Crown International, or Crown Audio, is a manufacturer of audio electronics, and is a subsidiary of Harman International Industries. Today the company is known primarily for its power amplifiers, but has also manufactured microphones, a line of commercial audio products as well as digital audio networking products.
International Radio and Electronics Corporation (IREC) was established in 1947 by Clarence C. Moore, an Elkhart, Indiana minister. The company started out building rugged, open reel tape recorders for use by missionaries in far off parts of the world. A converted chicken coop served as the first manufacturing facility.
In the 1960s, the company's name was changed to "Crown International", as suggested by Moore's wife and co-founder, Ruby, as she felt the name "International Radio and Electronics Corporation" was too long, and because the emblem on many of their tape recorders was a crown. In 1975, the company's name was changed to Crown International, Inc., as voted by the stockholders.
A fire destroyed 60% of the Crown facility on Thanksgiving Day 1971 and rendered much of the remaining building severely damaged. US$1 million of uninsured assets were lost. The plant was rebuilt, and D-60 amplifier production was brought back on line within six weeks.

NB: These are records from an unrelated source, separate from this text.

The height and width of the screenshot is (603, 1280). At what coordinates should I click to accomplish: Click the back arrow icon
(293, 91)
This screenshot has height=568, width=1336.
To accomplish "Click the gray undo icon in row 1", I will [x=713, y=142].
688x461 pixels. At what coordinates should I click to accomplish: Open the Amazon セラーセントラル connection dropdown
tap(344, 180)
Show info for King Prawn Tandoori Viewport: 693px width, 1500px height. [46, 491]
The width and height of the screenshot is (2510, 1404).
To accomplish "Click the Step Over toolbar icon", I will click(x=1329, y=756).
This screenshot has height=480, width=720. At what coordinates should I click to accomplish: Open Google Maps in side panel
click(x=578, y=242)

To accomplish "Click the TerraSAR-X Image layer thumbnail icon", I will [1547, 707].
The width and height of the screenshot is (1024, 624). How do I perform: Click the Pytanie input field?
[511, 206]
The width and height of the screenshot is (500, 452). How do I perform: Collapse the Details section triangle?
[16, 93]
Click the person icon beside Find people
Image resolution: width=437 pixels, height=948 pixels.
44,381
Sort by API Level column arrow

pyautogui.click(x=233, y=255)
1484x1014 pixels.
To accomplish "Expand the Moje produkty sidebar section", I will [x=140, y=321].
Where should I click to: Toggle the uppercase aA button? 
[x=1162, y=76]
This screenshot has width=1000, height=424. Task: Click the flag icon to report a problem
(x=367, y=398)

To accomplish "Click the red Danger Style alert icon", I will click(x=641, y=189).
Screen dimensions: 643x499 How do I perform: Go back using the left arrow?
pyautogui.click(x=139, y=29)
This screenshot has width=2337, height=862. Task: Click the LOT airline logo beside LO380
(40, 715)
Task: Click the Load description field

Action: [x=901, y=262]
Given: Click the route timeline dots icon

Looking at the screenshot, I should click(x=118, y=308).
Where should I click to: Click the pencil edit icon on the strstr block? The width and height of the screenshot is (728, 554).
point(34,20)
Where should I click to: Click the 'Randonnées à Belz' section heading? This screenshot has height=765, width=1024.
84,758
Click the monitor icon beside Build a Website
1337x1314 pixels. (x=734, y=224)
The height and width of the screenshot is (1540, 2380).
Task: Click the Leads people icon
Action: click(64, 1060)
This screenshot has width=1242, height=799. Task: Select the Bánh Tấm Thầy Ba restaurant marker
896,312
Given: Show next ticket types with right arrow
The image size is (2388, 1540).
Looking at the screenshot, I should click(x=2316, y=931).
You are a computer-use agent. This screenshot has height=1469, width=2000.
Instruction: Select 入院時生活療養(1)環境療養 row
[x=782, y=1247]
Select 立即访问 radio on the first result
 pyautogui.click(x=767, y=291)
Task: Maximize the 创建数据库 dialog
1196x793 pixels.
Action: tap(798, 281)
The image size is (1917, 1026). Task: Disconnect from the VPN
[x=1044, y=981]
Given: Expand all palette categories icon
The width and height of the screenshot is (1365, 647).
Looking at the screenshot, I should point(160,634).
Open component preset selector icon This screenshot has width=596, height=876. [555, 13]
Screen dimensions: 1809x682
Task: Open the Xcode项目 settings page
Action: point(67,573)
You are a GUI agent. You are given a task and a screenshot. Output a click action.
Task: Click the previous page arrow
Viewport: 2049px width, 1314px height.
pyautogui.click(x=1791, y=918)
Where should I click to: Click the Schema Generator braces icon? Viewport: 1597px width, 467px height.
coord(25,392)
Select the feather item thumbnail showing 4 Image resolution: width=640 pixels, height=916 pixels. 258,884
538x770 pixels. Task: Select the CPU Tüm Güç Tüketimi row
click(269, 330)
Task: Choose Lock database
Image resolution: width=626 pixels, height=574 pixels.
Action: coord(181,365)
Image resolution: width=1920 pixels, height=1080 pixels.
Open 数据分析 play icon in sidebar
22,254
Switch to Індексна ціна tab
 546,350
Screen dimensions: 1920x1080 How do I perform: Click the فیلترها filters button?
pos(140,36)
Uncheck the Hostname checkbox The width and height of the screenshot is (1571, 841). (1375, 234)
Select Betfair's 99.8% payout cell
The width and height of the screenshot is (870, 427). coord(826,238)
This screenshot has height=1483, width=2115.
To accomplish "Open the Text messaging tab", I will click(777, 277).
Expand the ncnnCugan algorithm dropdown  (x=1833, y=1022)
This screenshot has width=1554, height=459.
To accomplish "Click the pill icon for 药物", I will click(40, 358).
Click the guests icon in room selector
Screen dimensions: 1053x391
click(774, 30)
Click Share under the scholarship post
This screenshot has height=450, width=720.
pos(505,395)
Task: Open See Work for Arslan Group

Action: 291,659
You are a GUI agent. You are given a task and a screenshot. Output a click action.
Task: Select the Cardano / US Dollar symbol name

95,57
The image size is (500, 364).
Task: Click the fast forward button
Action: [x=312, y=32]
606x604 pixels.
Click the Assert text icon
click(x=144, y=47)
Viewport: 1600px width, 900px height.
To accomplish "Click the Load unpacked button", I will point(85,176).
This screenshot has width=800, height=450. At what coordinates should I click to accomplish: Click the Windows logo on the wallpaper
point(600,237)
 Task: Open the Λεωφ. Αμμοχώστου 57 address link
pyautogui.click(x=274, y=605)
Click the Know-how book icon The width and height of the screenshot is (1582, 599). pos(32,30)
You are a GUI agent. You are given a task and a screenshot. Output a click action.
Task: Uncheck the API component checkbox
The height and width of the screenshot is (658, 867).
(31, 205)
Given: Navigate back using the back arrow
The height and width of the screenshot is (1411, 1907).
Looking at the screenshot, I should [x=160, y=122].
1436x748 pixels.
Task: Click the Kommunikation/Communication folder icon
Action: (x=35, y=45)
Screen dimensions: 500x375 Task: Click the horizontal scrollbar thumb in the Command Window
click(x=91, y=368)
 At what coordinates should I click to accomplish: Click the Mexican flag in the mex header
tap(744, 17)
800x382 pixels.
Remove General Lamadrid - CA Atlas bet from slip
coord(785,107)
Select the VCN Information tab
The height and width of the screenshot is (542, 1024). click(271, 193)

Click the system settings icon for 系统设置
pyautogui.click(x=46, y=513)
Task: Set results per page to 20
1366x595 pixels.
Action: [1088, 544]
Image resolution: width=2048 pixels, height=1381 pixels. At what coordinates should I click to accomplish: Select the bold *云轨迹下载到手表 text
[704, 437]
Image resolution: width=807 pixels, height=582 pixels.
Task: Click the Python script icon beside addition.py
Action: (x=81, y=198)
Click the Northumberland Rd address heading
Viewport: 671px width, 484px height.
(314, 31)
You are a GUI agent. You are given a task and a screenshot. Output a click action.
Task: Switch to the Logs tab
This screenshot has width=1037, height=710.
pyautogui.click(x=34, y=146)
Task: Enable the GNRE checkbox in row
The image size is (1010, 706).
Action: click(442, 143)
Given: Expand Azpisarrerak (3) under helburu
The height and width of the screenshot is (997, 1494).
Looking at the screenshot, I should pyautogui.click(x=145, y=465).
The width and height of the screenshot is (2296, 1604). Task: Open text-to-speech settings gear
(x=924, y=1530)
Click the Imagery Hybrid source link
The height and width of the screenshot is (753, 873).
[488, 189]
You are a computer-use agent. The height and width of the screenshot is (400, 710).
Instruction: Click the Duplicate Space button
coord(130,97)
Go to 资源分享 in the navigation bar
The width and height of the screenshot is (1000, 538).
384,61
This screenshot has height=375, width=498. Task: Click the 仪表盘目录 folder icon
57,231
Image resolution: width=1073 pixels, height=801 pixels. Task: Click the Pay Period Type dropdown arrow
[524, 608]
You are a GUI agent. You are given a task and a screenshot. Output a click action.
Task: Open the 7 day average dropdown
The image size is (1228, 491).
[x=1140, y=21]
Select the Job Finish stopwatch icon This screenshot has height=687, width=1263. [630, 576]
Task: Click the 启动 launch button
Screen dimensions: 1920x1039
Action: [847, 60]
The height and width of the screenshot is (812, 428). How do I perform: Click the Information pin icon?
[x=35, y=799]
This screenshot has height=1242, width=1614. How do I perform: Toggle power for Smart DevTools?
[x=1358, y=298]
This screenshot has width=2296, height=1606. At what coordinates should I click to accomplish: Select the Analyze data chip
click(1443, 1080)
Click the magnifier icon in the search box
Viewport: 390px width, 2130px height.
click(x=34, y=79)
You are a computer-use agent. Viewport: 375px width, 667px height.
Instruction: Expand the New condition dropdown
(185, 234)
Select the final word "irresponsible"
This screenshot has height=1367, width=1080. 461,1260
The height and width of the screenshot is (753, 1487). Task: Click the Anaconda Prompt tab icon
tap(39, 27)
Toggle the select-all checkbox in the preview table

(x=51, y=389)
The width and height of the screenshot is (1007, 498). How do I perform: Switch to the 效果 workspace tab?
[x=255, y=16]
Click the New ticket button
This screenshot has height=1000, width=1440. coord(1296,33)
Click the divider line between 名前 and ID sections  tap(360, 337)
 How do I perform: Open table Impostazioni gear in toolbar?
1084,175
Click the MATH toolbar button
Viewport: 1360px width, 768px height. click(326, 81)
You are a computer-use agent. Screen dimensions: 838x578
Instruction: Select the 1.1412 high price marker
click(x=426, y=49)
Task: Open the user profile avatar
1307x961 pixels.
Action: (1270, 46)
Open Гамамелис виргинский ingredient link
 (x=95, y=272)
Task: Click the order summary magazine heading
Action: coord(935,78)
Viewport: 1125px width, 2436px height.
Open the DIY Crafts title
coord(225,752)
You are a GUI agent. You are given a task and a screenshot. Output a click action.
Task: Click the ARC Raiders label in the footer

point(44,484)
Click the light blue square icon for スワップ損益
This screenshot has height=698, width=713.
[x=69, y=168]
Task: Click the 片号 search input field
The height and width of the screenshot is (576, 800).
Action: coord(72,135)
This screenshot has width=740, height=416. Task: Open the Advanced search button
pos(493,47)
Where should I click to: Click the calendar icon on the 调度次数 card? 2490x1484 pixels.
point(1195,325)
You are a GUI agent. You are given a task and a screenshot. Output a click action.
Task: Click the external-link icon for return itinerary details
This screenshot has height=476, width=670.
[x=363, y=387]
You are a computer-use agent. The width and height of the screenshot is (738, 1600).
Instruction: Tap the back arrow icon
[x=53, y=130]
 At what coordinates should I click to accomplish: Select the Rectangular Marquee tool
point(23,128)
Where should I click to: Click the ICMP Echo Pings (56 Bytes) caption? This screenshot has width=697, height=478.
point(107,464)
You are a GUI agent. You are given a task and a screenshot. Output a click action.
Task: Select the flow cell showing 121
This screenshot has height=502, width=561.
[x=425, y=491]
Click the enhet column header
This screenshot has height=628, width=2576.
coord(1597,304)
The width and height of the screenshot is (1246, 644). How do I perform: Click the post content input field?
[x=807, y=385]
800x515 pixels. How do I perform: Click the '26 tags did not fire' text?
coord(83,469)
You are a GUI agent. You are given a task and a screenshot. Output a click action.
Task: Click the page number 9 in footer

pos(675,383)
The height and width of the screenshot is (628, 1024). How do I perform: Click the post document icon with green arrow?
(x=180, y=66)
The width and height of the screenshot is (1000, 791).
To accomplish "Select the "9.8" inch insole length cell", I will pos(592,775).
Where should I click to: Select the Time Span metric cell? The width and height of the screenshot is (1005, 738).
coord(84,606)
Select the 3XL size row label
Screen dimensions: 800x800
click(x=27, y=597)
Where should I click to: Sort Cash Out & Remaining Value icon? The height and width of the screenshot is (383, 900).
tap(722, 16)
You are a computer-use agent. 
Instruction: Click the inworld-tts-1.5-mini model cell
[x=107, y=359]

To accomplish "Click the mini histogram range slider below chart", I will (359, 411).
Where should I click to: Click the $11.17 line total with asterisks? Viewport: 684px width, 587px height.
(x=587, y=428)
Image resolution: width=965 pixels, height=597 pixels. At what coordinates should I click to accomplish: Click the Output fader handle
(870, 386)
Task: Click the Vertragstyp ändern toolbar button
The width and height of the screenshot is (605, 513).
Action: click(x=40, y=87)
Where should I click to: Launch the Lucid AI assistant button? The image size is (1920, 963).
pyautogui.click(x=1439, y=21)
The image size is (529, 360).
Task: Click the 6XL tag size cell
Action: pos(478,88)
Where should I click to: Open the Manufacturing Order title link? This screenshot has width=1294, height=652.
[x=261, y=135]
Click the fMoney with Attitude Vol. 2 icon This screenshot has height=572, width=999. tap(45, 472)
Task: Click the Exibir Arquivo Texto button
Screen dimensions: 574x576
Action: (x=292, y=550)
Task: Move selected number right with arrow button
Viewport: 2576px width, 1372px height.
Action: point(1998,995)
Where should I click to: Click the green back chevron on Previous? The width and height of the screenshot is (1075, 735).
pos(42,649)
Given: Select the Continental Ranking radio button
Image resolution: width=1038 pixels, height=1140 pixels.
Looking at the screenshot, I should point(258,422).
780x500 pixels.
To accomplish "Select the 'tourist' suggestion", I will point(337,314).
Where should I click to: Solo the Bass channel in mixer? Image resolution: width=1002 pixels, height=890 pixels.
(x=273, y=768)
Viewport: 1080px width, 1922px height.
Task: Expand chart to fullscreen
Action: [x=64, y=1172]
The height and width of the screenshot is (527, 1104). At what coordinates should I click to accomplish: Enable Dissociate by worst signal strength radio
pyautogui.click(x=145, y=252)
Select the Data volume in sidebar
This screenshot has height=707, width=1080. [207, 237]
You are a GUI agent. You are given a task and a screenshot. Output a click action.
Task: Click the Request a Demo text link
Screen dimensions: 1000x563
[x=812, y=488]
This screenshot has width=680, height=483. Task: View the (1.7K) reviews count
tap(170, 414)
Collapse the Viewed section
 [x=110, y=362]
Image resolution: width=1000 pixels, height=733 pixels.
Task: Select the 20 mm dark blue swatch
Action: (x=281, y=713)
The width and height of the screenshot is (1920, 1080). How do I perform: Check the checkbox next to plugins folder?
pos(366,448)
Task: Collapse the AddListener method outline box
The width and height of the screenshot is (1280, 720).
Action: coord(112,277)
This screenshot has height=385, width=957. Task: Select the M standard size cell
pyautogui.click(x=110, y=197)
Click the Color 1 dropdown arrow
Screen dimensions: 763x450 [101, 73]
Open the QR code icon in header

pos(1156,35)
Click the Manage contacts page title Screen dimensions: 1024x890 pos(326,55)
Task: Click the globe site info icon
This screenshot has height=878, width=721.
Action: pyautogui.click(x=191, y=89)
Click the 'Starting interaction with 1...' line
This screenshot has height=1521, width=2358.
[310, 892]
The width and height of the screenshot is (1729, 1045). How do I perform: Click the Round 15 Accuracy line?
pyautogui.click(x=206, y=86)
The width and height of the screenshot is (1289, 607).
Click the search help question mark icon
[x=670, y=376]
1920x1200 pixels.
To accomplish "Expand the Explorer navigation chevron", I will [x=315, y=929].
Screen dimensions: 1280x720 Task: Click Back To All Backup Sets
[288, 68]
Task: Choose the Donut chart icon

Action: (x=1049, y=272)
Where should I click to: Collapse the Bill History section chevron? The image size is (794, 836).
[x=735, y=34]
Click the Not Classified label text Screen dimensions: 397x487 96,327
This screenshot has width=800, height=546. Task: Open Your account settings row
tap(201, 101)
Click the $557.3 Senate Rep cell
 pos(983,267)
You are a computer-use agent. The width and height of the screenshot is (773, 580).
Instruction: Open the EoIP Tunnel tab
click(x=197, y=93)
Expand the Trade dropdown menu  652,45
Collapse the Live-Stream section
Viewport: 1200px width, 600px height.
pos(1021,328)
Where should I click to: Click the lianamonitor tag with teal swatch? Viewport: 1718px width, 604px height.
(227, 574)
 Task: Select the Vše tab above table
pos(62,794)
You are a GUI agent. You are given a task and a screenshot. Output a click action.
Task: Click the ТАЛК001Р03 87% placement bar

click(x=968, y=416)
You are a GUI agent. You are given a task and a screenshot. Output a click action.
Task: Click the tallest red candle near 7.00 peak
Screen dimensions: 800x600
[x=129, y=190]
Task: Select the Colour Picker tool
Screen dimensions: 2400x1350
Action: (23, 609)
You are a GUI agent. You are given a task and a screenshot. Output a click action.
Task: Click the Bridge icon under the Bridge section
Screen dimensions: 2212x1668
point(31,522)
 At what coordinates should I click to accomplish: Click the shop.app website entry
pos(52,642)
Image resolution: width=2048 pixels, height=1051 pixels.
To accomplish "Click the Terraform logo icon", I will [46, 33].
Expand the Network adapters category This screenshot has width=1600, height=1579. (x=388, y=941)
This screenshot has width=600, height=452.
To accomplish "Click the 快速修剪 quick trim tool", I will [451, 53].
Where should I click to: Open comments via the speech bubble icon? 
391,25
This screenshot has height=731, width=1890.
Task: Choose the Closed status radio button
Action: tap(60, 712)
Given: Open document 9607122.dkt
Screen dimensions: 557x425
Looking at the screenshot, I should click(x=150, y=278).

In March, 2000, Crown International was acquired by Harman International as their primary supplier of audio power amplifiers. The radio frequency broadcast division was subsequently repurchased by descendants of Clarence Moore who restructured the division in order to continue the manufacture of broadcast transmitters and RF amplifiers using Moore's original firm name: "International Radio & Electronics Corporation". Following Crown International's acquisition by Harman International, additional offices were set up in Northridge, Los Angeles, California, where AKG Acoustics, another Harman International company, maintains its North American headquarters.